Stored items:
•••
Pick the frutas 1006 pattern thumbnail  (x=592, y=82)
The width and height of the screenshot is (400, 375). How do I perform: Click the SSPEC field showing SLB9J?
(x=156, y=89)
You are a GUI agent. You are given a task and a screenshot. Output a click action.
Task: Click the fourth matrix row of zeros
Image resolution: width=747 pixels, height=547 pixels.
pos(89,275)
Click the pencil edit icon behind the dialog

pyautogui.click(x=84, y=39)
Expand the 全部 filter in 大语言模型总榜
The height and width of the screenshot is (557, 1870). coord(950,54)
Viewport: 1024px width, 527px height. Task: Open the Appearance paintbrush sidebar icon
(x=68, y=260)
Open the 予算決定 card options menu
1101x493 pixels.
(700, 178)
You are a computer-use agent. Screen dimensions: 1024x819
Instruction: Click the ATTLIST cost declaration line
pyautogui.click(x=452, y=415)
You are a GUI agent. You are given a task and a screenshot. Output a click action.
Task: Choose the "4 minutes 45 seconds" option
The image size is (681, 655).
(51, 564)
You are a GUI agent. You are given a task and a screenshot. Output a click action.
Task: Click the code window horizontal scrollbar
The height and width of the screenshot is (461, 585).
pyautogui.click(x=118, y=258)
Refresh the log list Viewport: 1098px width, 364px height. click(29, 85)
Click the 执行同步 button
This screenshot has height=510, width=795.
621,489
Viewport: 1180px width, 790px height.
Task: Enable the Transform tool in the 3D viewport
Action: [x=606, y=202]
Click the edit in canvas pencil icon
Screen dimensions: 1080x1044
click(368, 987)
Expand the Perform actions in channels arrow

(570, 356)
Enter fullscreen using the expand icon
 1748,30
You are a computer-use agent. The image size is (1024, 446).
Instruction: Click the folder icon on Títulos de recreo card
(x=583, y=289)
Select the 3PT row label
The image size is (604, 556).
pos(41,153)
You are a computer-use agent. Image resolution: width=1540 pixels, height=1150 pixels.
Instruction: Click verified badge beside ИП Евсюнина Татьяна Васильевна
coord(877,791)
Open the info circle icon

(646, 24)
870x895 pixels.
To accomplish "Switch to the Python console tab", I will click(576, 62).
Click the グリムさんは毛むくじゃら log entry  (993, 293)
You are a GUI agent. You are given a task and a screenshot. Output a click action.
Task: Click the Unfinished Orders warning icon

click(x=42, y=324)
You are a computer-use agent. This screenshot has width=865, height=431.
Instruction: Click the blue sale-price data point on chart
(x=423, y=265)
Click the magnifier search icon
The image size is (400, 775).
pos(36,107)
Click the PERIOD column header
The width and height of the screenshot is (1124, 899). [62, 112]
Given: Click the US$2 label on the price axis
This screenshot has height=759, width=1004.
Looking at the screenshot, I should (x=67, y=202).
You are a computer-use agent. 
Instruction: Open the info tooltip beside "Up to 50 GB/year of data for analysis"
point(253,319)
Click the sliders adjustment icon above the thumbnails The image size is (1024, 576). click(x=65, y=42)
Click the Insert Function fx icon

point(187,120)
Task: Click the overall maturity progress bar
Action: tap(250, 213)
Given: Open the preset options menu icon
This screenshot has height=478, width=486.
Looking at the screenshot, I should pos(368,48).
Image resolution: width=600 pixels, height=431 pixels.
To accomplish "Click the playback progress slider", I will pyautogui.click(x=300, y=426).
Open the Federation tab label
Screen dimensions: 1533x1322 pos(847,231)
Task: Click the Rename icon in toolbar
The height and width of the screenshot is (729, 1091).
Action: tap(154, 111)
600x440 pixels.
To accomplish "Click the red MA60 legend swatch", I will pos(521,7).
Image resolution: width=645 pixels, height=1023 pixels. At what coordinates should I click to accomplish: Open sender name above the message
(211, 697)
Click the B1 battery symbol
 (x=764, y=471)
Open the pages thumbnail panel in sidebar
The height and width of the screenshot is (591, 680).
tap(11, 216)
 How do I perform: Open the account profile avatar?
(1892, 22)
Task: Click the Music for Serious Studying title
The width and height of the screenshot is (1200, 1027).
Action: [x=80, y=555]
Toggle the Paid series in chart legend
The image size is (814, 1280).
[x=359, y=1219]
•••
▶ **Instructions for the task**: Report only how many lines in the entries above contain the string "will".

▶ **Task solution**: 3